Zu erledigende Aufgabe ->
Schreiben Sie den Artikel über Guido Westerwelles 50. Geburtstag vollständig und wortgetreu ab.

Berlin. . Guido Westerwelle wird 50 und hat den Zenit seiner Laufbahn bereits überschritten. Angela Merkel oder Helmut Kohl standen in dem Alter vor ihrer Kanzlerschaft. Mit viel Glück behält der FDP-Außenminister in den kommenden zwei Jahren wenigstens sein Amt.

Hin und wieder, so scheint es, drängt es ihn noch, sich einfach in Erinnerung zu bringen. So wie am vorletzten Freitag, als das Chaos in seiner Partei, der FDP, mit dem Ausgang des Mitgliederentscheids zur Euro-Rettung mal wieder ein fürs erste glimpfliches Ende genommen hatte.

Die Medienmeute, die das Foyer der Parteizentrale bevölkerte, hatte kurz nach Mittag bereits den Auftritt eines erleichterten Philipp Rösler erlebt. Zudem alle möglichen Kommentare eingefangen von allen möglichen liberalen B-Promis. Man wartete jetzt eigentlich nur noch auf das Ende der Vorstandssitzung, als auf einmal ein Parteisprecher mit bedeutungsschwerer Miene sich unter die Menge mischte: Der Außenminister, raunte er, werde gleich etwas sagen.

Bereitgestelltes Material ->
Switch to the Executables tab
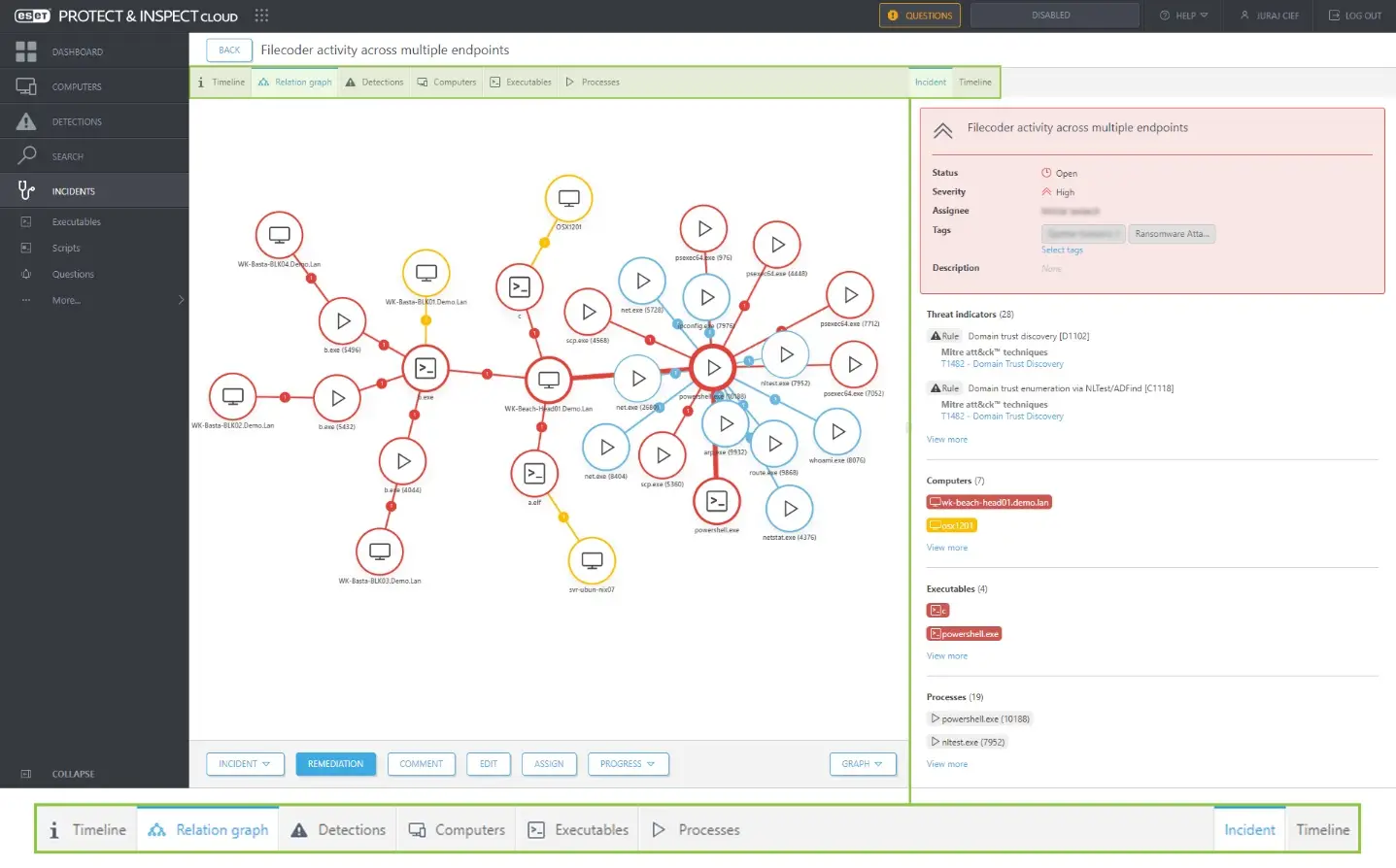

Lösung ->
Berlin. . Guido Westerwelle wird 50 und hat den Zenit seiner Laufbahn bereits überschritten. Angela Merkel oder Helmut Kohl standen in dem Alter vor ihrer Kanzlerschaft. Mit viel Glück behält der FDP-Außenminister in den kommenden zwei Jahren wenigstens sein Amt.

Hin und wieder, so scheint es, drängt es ihn noch, sich einfach in Erinnerung zu bringen. So wie am vorletzten Freitag, als das Chaos in seiner Partei, der FDP, mit dem Ausgang des Mitgliederentscheids zur Euro-Rettung mal wieder ein fürs erste glimpfliches Ende genommen hatte.

Die Medienmeute, die das Foyer der Parteizentrale bevölkerte, hatte kurz nach Mittag bereits den Auftritt eines erleichterten Philipp Rösler erlebt. Zudem alle möglichen Kommentare eingefangen von allen möglichen liberalen B-Promis. Man wartete jetzt eigentlich nur noch auf das Ende der Vorstandssitzung, als auf einmal ein Parteisprecher mit bedeutungsschwerer Miene sich unter die Menge mischte: Der Außenminister, raunte er, werde gleich etwas sagen.